Gender identity refers to one's experience of their gender.

Gender identity (i.e. perception), yes. Gender, no.

Gender refers to masculine and feminine mental and physical characteristics that correspond to the male and female sex, respectively.

Homosexuals, bisexuals, transvestites, and crossovers are all disorders on the transgender spectrum. That is a significant deviation of mental (e.g. sexual orientation) and/or physical characteristics that correspond to the binary human male and female sexes. Whereas a normal man or woman exhibits a sexual preference for a woman or man, respectively, homosexuals exhibit a sexual preference for others of the same sex. Otherwise, homosexual males and females exhibit mental and physiological gender characteristics that correspond to their sex.

Unknown said...

a transgender woman.

Ok I'm a little confused

Is it a woman pretending to be a man or a man pretending to be a woman

J. Farmer said...

@n.n:

Homosexuals, bisexuals, transvestites, and crossovers are all disorders on the transgender spectrum.

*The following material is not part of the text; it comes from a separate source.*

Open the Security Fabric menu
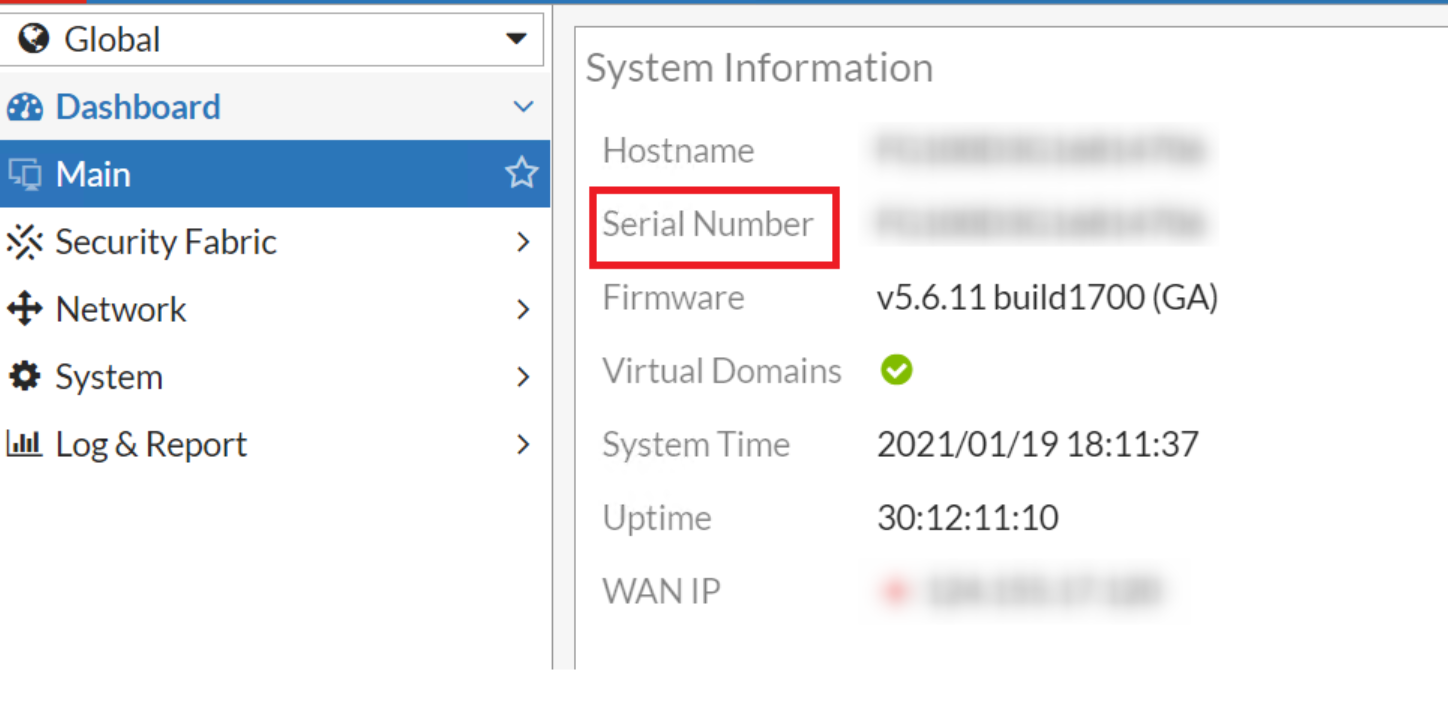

No, they are not. Sexual orientation and gender identity are discreet phenomena. Transgender refers to a very specific phenomenon. That is, someone who experiences conflict between their gender and their biological sex. Now if you want to redefine the word in a way that it is has never been used, that's a different story. There are numerous models of sexual identity, including Fassinger's model of gay and lesbian identity development contains four stages at the individual and group level: (1) awareness, (2) exploration, (3) deepening/commitment, and (4) internalization/synthesis.[19]

Some models of sexual identity development do not use discrete, ordered stages, but instead conceptualize identity development as consisting of independent identity processes. For example, D'Augelli's, Marcias ego-identity model, Cass identity model, and the Unifying Model of Sexual Identity Development. None are formulated in the way you suggest. What is the empirical data to support your position?

Bad Lieutenant said...

J-Farm, allow me to advise you as a kindness, you would be wasting your time trying to debate or interact with n.n. He is one of these amusing types who is strictly one-way screeds. But maybe your experience will be different.